WHAT YOU NEED TO DO: Rewrite the lines in the entries below as a JSON list of strings, one string per line, skipping blank lines and leaving out the pictures.
────────
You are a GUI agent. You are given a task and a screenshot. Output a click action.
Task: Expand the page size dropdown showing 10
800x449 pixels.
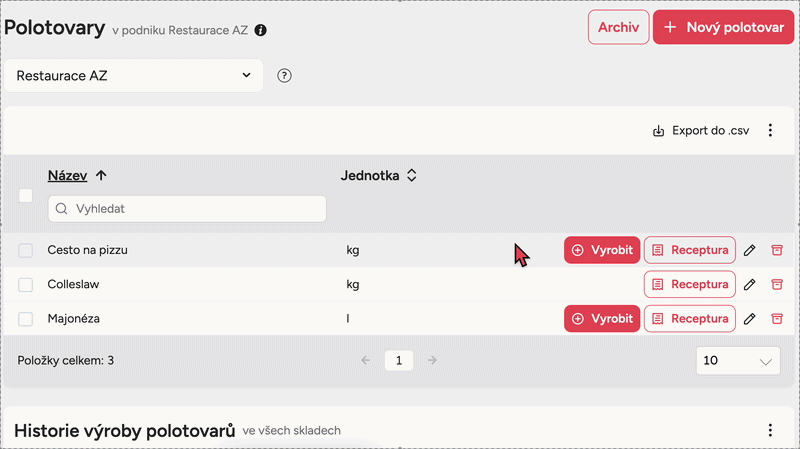pos(737,360)
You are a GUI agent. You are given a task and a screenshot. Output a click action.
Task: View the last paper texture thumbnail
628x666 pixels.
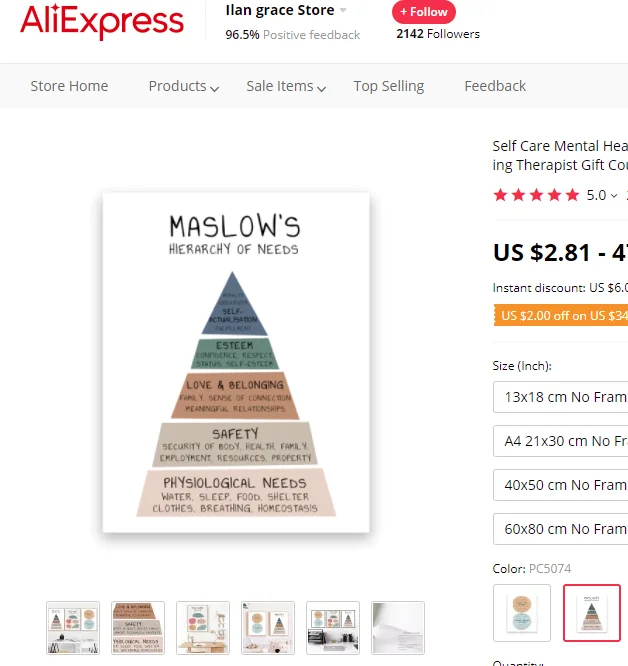(398, 628)
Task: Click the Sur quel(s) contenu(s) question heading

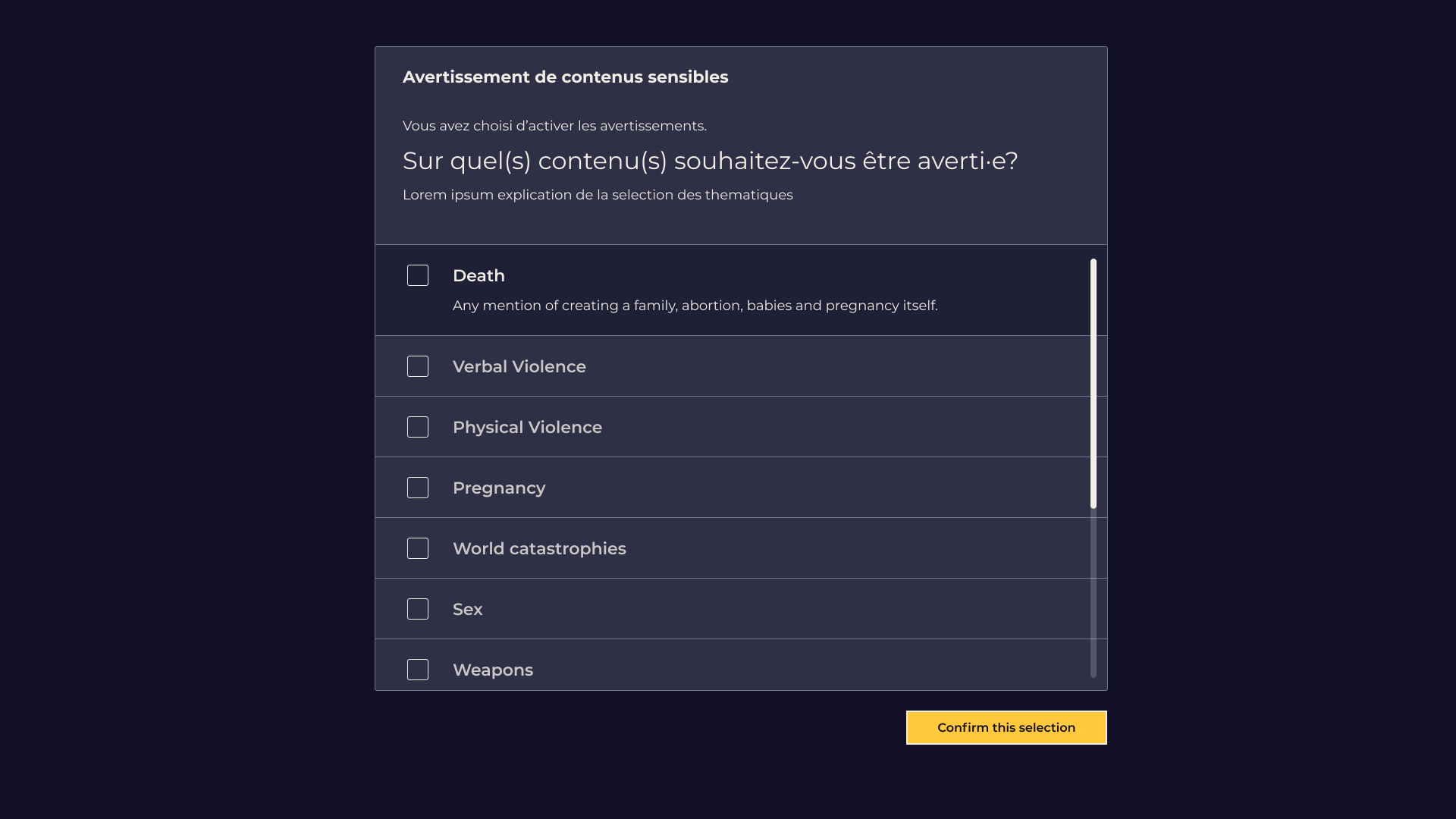Action: coord(710,161)
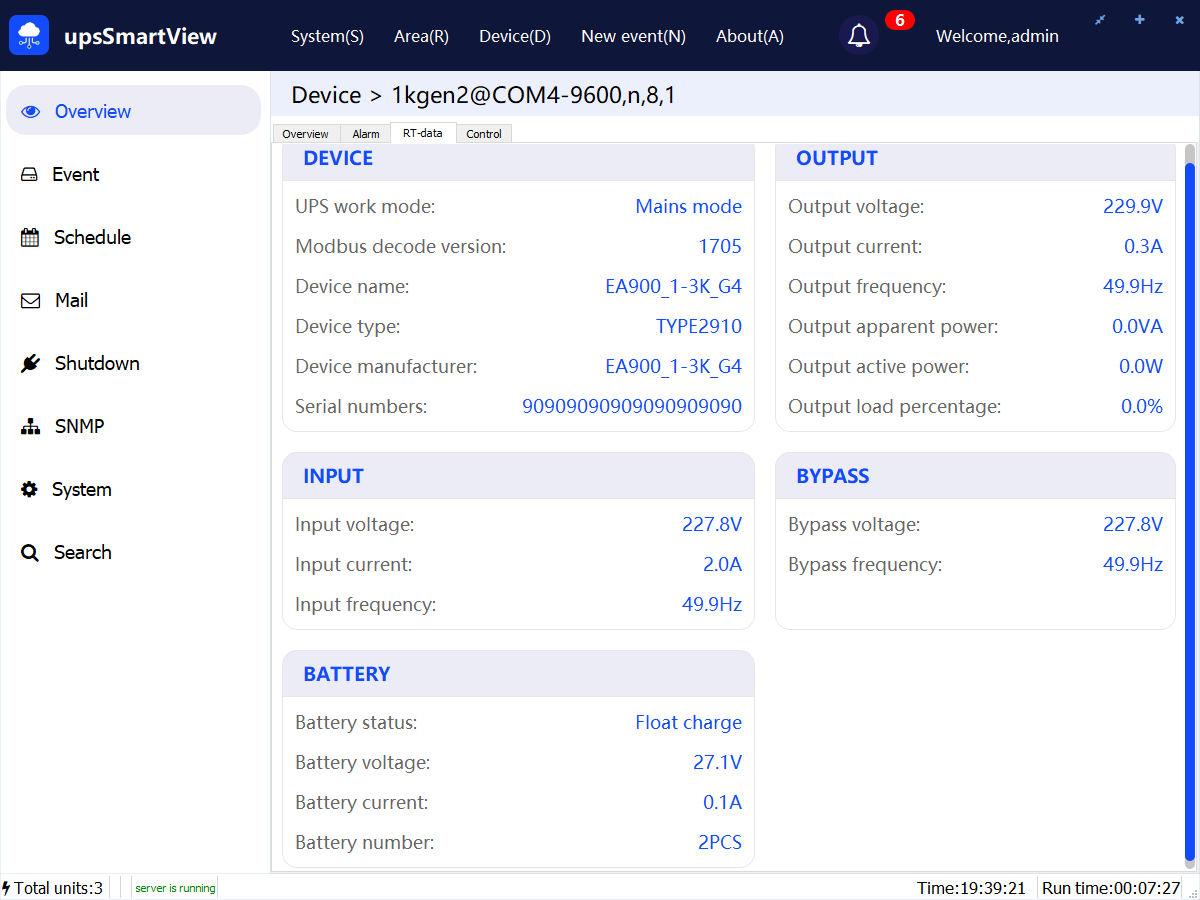The image size is (1200, 900).
Task: Click the SNMP network tree icon
Action: [x=30, y=427]
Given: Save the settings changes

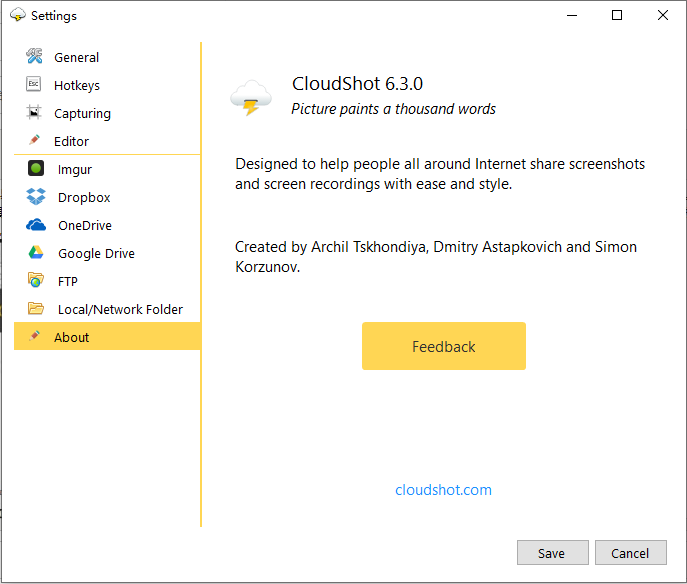Looking at the screenshot, I should coord(551,553).
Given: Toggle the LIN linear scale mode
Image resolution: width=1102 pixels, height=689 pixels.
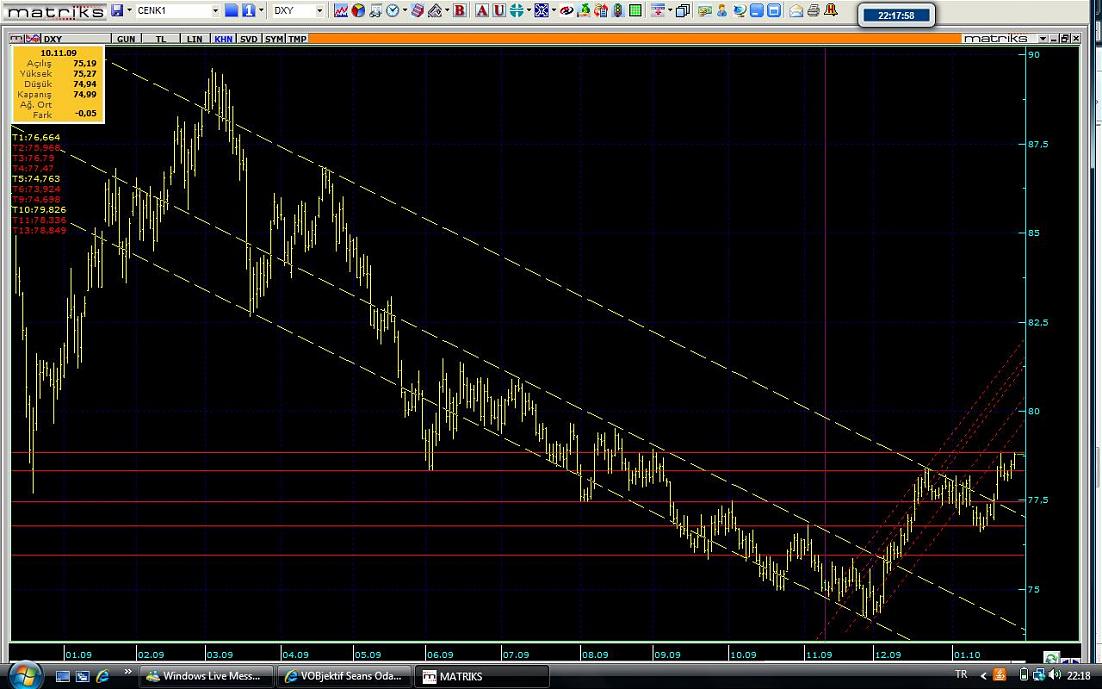Looking at the screenshot, I should (x=194, y=39).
────────
THE RESPONSE:
[
  "You are a GUI agent. You are given a task and a screenshot. Output a click action.",
  "Task: Expand the page size dropdown showing 10",
  "800x449 pixels.",
  "pos(737,360)",
  "You are a GUI agent. You are given a task and a screenshot. Output a click action.",
  "Task: View the last paper texture thumbnail",
  "628x666 pixels.",
  "(398, 628)",
  "Task: Click the Sur quel(s) contenu(s) question heading",
  "Action: coord(710,161)",
  "The image size is (1200, 900).",
  "Task: Click the SNMP network tree icon",
  "Action: [x=30, y=427]",
  "Given: Save the settings changes",
  "Looking at the screenshot, I should coord(551,553).",
  "Given: Toggle the LIN linear scale mode",
  "Image resolution: width=1102 pixels, height=689 pixels.",
  "Looking at the screenshot, I should (x=194, y=39)."
]